## begin Data supplied

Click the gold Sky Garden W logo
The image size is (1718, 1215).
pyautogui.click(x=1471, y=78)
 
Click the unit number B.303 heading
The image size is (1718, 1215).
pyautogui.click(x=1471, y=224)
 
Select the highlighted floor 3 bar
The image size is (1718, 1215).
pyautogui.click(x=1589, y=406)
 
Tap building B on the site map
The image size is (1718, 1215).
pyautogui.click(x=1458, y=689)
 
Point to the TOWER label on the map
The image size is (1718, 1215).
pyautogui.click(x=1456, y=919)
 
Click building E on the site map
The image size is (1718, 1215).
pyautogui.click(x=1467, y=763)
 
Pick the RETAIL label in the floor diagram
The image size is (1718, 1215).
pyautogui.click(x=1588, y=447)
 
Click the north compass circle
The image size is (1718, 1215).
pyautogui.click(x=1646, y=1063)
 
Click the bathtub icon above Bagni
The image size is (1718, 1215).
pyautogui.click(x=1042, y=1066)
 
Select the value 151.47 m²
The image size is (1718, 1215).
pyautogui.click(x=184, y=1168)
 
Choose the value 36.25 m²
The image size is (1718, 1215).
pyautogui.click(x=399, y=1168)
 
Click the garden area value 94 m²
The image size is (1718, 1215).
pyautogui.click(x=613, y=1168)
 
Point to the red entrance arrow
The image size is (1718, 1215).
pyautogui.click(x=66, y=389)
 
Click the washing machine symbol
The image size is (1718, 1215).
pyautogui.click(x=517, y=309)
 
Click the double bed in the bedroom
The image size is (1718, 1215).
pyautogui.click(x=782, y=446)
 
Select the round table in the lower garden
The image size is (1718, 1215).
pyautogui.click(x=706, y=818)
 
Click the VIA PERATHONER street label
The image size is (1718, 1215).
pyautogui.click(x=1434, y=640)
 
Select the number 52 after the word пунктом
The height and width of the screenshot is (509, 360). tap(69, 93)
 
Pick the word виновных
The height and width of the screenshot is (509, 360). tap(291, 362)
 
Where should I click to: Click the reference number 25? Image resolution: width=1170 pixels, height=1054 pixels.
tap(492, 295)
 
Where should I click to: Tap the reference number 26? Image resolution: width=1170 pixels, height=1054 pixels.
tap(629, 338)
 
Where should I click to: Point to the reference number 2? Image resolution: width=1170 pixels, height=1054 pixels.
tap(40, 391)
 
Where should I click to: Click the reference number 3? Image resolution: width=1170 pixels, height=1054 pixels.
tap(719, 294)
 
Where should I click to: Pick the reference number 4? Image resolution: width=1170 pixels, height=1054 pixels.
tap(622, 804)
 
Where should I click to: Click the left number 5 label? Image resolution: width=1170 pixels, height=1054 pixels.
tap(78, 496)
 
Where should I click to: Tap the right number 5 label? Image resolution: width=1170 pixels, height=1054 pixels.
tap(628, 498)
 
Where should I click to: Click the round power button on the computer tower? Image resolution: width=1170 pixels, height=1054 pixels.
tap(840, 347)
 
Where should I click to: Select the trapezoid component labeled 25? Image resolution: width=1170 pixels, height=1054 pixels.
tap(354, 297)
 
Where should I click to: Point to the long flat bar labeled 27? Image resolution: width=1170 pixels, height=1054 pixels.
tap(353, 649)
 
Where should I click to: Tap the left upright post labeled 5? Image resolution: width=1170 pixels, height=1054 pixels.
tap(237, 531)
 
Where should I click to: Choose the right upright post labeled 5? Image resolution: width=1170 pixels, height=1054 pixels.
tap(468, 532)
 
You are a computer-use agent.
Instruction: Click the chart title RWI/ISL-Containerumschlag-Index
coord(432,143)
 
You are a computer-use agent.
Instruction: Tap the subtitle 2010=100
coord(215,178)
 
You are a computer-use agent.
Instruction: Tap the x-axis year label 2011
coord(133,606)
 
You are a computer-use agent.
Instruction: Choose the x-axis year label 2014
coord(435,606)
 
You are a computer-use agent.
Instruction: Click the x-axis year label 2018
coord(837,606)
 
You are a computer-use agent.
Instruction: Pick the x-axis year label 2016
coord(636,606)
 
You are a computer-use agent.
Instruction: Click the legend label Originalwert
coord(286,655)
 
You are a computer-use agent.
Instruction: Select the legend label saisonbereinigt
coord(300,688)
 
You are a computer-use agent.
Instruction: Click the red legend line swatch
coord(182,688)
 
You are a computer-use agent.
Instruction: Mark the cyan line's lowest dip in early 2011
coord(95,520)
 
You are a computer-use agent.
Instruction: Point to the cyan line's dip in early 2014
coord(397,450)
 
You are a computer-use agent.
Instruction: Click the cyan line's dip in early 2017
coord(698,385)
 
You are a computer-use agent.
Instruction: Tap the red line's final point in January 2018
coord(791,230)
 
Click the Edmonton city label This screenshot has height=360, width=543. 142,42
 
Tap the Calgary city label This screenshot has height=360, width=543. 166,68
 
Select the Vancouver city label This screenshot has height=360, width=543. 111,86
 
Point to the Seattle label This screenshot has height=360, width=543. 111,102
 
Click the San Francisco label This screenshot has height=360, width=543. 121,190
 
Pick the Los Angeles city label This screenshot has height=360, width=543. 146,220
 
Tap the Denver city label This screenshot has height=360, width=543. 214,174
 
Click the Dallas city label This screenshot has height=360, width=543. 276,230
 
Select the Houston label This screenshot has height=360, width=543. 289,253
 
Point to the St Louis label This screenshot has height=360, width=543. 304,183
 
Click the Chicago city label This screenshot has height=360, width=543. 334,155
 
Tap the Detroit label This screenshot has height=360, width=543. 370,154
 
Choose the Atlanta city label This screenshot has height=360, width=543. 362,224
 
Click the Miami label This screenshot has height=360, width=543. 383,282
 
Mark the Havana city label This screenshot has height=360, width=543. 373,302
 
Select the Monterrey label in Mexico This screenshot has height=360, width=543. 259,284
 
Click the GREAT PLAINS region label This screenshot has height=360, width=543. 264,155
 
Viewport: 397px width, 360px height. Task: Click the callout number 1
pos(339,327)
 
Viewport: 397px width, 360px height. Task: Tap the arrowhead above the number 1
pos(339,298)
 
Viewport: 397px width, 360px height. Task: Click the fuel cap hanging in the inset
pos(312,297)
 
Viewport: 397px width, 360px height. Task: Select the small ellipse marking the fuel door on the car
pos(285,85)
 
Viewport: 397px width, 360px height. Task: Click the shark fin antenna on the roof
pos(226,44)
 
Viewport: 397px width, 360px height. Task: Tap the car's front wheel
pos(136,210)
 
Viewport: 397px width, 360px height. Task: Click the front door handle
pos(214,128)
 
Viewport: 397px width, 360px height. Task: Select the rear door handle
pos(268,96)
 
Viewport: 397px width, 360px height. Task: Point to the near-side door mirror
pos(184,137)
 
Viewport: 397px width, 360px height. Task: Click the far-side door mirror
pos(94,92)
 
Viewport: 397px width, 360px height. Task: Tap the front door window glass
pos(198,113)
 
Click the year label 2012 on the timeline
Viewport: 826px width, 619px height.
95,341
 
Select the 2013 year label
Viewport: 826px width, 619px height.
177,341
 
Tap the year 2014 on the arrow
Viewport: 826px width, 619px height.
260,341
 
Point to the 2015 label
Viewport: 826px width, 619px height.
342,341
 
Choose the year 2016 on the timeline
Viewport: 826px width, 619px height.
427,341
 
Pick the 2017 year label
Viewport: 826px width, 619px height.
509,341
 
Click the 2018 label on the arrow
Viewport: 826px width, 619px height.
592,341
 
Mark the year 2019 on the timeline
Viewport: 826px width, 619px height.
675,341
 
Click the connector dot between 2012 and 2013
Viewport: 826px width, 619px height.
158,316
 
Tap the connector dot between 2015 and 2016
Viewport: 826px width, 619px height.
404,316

## end Data supplied

▶ _Aim_:
Reproduce every one of the records above verbatim, line for line, with nothing changed.

▶ _Task answer_:
Click the gold Sky Garden W logo
The image size is (1718, 1215).
pyautogui.click(x=1471, y=78)
 
Click the unit number B.303 heading
The image size is (1718, 1215).
pyautogui.click(x=1471, y=224)
 
Select the highlighted floor 3 bar
The image size is (1718, 1215).
pyautogui.click(x=1589, y=406)
 
Tap building B on the site map
The image size is (1718, 1215).
pyautogui.click(x=1458, y=689)
 
Point to the TOWER label on the map
The image size is (1718, 1215).
pyautogui.click(x=1456, y=919)
 
Click building E on the site map
The image size is (1718, 1215).
pyautogui.click(x=1467, y=763)
 
Pick the RETAIL label in the floor diagram
The image size is (1718, 1215).
pyautogui.click(x=1588, y=447)
 
Click the north compass circle
The image size is (1718, 1215).
pyautogui.click(x=1646, y=1063)
 
Click the bathtub icon above Bagni
The image size is (1718, 1215).
pyautogui.click(x=1042, y=1066)
 
Select the value 151.47 m²
The image size is (1718, 1215).
pyautogui.click(x=184, y=1168)
 
Choose the value 36.25 m²
The image size is (1718, 1215).
pyautogui.click(x=399, y=1168)
 
Click the garden area value 94 m²
The image size is (1718, 1215).
pyautogui.click(x=613, y=1168)
 
Point to the red entrance arrow
The image size is (1718, 1215).
pyautogui.click(x=66, y=389)
 
Click the washing machine symbol
The image size is (1718, 1215).
pyautogui.click(x=517, y=309)
 
Click the double bed in the bedroom
The image size is (1718, 1215).
pyautogui.click(x=782, y=446)
 
Select the round table in the lower garden
The image size is (1718, 1215).
pyautogui.click(x=706, y=818)
 
Click the VIA PERATHONER street label
The image size is (1718, 1215).
pyautogui.click(x=1434, y=640)
 
Select the number 52 after the word пунктом
The height and width of the screenshot is (509, 360). tap(69, 93)
 
Pick the word виновных
The height and width of the screenshot is (509, 360). tap(291, 362)
 
Where should I click to: Click the reference number 25? Image resolution: width=1170 pixels, height=1054 pixels.
tap(492, 295)
 
Where should I click to: Tap the reference number 26? Image resolution: width=1170 pixels, height=1054 pixels.
tap(629, 338)
 
Where should I click to: Point to the reference number 2? Image resolution: width=1170 pixels, height=1054 pixels.
tap(40, 391)
 
Where should I click to: Click the reference number 3? Image resolution: width=1170 pixels, height=1054 pixels.
tap(719, 294)
 
Where should I click to: Pick the reference number 4? Image resolution: width=1170 pixels, height=1054 pixels.
tap(622, 804)
 
Where should I click to: Click the left number 5 label? Image resolution: width=1170 pixels, height=1054 pixels.
tap(78, 496)
 
Where should I click to: Tap the right number 5 label? Image resolution: width=1170 pixels, height=1054 pixels.
tap(628, 498)
 
Where should I click to: Click the round power button on the computer tower? Image resolution: width=1170 pixels, height=1054 pixels.
tap(840, 347)
 
Where should I click to: Select the trapezoid component labeled 25? Image resolution: width=1170 pixels, height=1054 pixels.
tap(354, 297)
 
Where should I click to: Point to the long flat bar labeled 27? Image resolution: width=1170 pixels, height=1054 pixels.
tap(353, 649)
 
Where should I click to: Tap the left upright post labeled 5? Image resolution: width=1170 pixels, height=1054 pixels.
tap(237, 531)
 
Where should I click to: Choose the right upright post labeled 5? Image resolution: width=1170 pixels, height=1054 pixels.
tap(468, 532)
 
You are a computer-use agent.
Instruction: Click the chart title RWI/ISL-Containerumschlag-Index
coord(432,143)
 
You are a computer-use agent.
Instruction: Tap the subtitle 2010=100
coord(215,178)
 
You are a computer-use agent.
Instruction: Tap the x-axis year label 2011
coord(133,606)
 
You are a computer-use agent.
Instruction: Choose the x-axis year label 2014
coord(435,606)
 
You are a computer-use agent.
Instruction: Click the x-axis year label 2018
coord(837,606)
 
You are a computer-use agent.
Instruction: Pick the x-axis year label 2016
coord(636,606)
 
You are a computer-use agent.
Instruction: Click the legend label Originalwert
coord(286,655)
 
You are a computer-use agent.
Instruction: Select the legend label saisonbereinigt
coord(300,688)
 
You are a computer-use agent.
Instruction: Click the red legend line swatch
coord(182,688)
 
You are a computer-use agent.
Instruction: Mark the cyan line's lowest dip in early 2011
coord(95,520)
 
You are a computer-use agent.
Instruction: Point to the cyan line's dip in early 2014
coord(397,450)
 
You are a computer-use agent.
Instruction: Click the cyan line's dip in early 2017
coord(698,385)
 
You are a computer-use agent.
Instruction: Tap the red line's final point in January 2018
coord(791,230)
 
Click the Edmonton city label This screenshot has height=360, width=543. 142,42
 
Tap the Calgary city label This screenshot has height=360, width=543. 166,68
 
Select the Vancouver city label This screenshot has height=360, width=543. 111,86
 
Point to the Seattle label This screenshot has height=360, width=543. 111,102
 
Click the San Francisco label This screenshot has height=360, width=543. 121,190
 
Pick the Los Angeles city label This screenshot has height=360, width=543. 146,220
 
Tap the Denver city label This screenshot has height=360, width=543. 214,174
 
Click the Dallas city label This screenshot has height=360, width=543. 276,230
 
Select the Houston label This screenshot has height=360, width=543. 289,253
 
Point to the St Louis label This screenshot has height=360, width=543. 304,183
 
Click the Chicago city label This screenshot has height=360, width=543. 334,155
 
Tap the Detroit label This screenshot has height=360, width=543. 370,154
 
Choose the Atlanta city label This screenshot has height=360, width=543. 362,224
 
Click the Miami label This screenshot has height=360, width=543. 383,282
 
Mark the Havana city label This screenshot has height=360, width=543. 373,302
 
Select the Monterrey label in Mexico This screenshot has height=360, width=543. 259,284
 
Click the GREAT PLAINS region label This screenshot has height=360, width=543. 264,155
 
Viewport: 397px width, 360px height. Task: Click the callout number 1
pos(339,327)
 
Viewport: 397px width, 360px height. Task: Tap the arrowhead above the number 1
pos(339,298)
 
Viewport: 397px width, 360px height. Task: Click the fuel cap hanging in the inset
pos(312,297)
 
Viewport: 397px width, 360px height. Task: Select the small ellipse marking the fuel door on the car
pos(285,85)
 
Viewport: 397px width, 360px height. Task: Click the shark fin antenna on the roof
pos(226,44)
 
Viewport: 397px width, 360px height. Task: Tap the car's front wheel
pos(136,210)
 
Viewport: 397px width, 360px height. Task: Click the front door handle
pos(214,128)
 
Viewport: 397px width, 360px height. Task: Select the rear door handle
pos(268,96)
 
Viewport: 397px width, 360px height. Task: Point to the near-side door mirror
pos(184,137)
 
Viewport: 397px width, 360px height. Task: Click the far-side door mirror
pos(94,92)
 
Viewport: 397px width, 360px height. Task: Tap the front door window glass
pos(198,113)
 
Click the year label 2012 on the timeline
Viewport: 826px width, 619px height.
95,341
 
Select the 2013 year label
Viewport: 826px width, 619px height.
177,341
 
Tap the year 2014 on the arrow
Viewport: 826px width, 619px height.
260,341
 
Point to the 2015 label
Viewport: 826px width, 619px height.
342,341
 
Choose the year 2016 on the timeline
Viewport: 826px width, 619px height.
427,341
 
Pick the 2017 year label
Viewport: 826px width, 619px height.
509,341
 
Click the 2018 label on the arrow
Viewport: 826px width, 619px height.
592,341
 
Mark the year 2019 on the timeline
Viewport: 826px width, 619px height.
675,341
 
Click the connector dot between 2012 and 2013
Viewport: 826px width, 619px height.
158,316
 
Tap the connector dot between 2015 and 2016
Viewport: 826px width, 619px height.
404,316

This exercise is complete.